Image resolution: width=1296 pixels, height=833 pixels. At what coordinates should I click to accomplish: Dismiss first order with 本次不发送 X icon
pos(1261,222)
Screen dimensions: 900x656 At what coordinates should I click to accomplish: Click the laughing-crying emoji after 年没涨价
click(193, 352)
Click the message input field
◇ ◇ ◇ ◇ ◇ ◇ ◇
Goal of the exercise
Write the lines above as a JSON list of strings, one string per line, leaving out any blank lines.

Correct response
[
  "Image resolution: width=1296 pixels, height=833 pixels. At what coordinates should I click to accomplish: Dismiss first order with 本次不发送 X icon",
  "pos(1261,222)",
  "Screen dimensions: 900x656 At what coordinates should I click to accomplish: Click the laughing-crying emoji after 年没涨价",
  "click(193, 352)",
  "Click the message input field"
]